All Good Things...

I like that title, "All Good Things...". I've used it a few times for events surrounding the end of an era of some sort. It's the title of the final episode(s) of the series Star Trek: The Next Generation. But that has nothing to do with any of this. Not really.

On June 30th I leave my place of employment, voluntarily, mind you. I phrase it that way because it's not a layoff, but I'm not necessarily "retiring." My company is offering hard-to-resist financial incentives for us middle agers to resign. Making room for more motivated employees with stronger knees and who might not fall asleep for a nap midway through the work day.

The house I'm sitting in was built in 1997, the same year my youngest daughter Audrey was born, and the same year I began working at the company where I'm stepping down from in a couple of weeks. Twenty-four years!

Now, here's the rub: I'm thinking that maybe, God willing, I can focus on something other than corporate America for a supplemental income. If so, these might be my last couple of weeks working in the business world (I was a mainframe COBOL programmer/systems analyst). If that's the case, and this happens, then we should go farther back than 1997, and instead to 1985, when I first graduated college and got my first professional job at State Mutual Life Assurance Company (later renamed to Allmerica Financial, then Hanover Insurance) in Worcester MA.  

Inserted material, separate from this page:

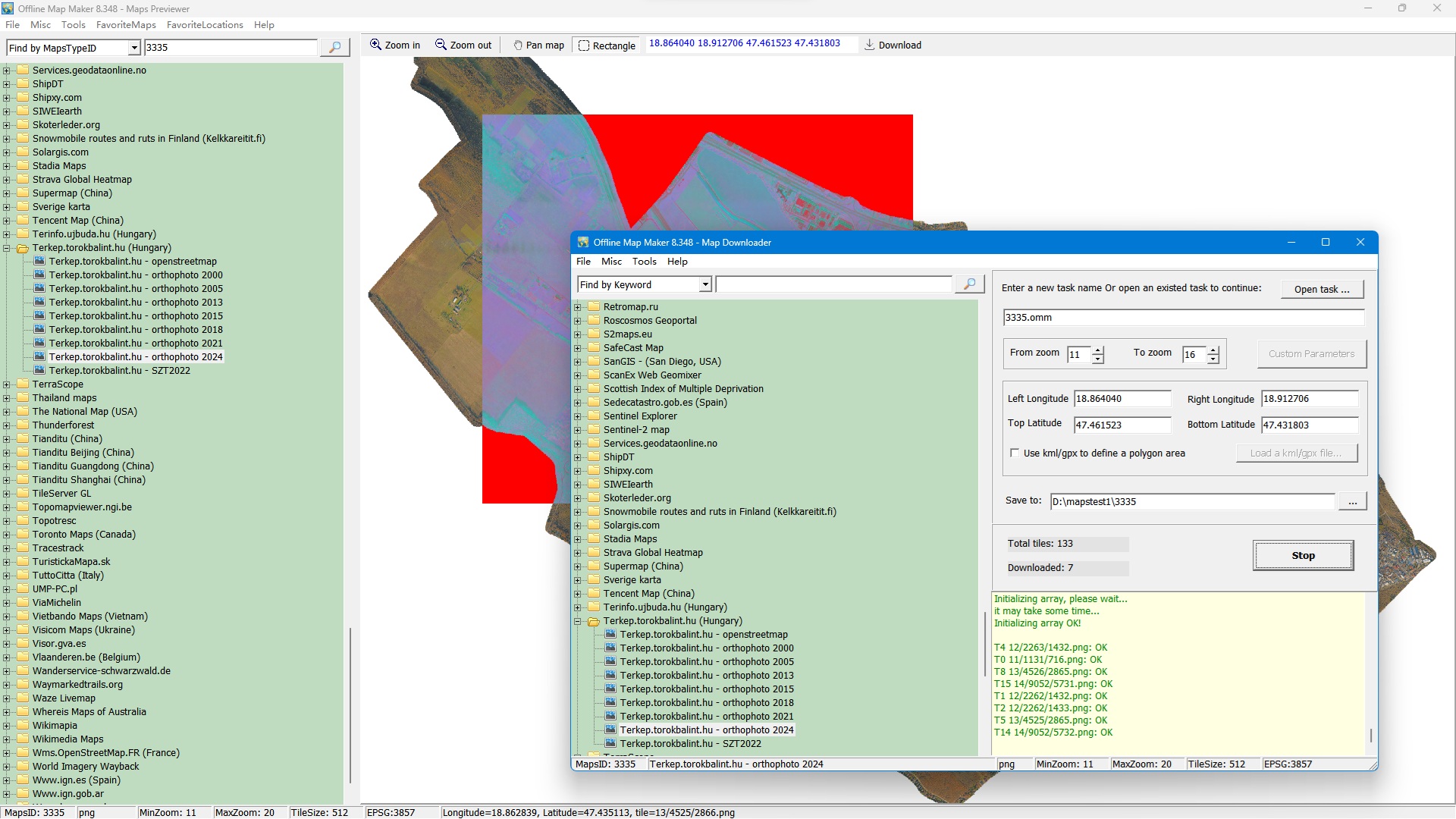Click the Open task ... button
1456x819 pixels.
point(1321,290)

Mid 80's, Huey Lewis and the News and saving Walden Pond were some of the big things. The Internet as we know it now didn't exist. Neither did our modern cell phones. I was fresh out of school and moving out, on my own to the "big" city. Met a girl, got married, had three wonderful kids, during which time I changed jobs a couple of times until landing the gig I'm at now. I began writing in earnest, sold my first story, then my second and so on, my first novel (to a Russian then a German then an Italian then finally a North American publisher), also did some editing, film reviews and even began doing standup comedy. I learned to paint and built up a small gallery of art. I watched my children grow up, go to college, move away to begin their own lives in New York, Massachusetts and New Hampshire, even get married! We all went through a painful divorce and transition to the otherness of a new world around us. I met Linda, got married again, found an amazing church to pour into, began foster-parenting, adopted a wonderful little boy and took care of some other amazing children. 

In other words, I lived a life that feels pretty damn full, with ups and downs as lives go. 

And here we are, standing on the precipice of another next phase of life. I'm still writing, and editing, and now I'm prayerfully considering the possibility that I could supplement my early retirement with writing somehow, so I can keep the house and feed the family without having to go back to the corporate world as a consultant (but nice to know I could if I had to).  

It's exciting, a little scary, and I'm looking forward to have comes next.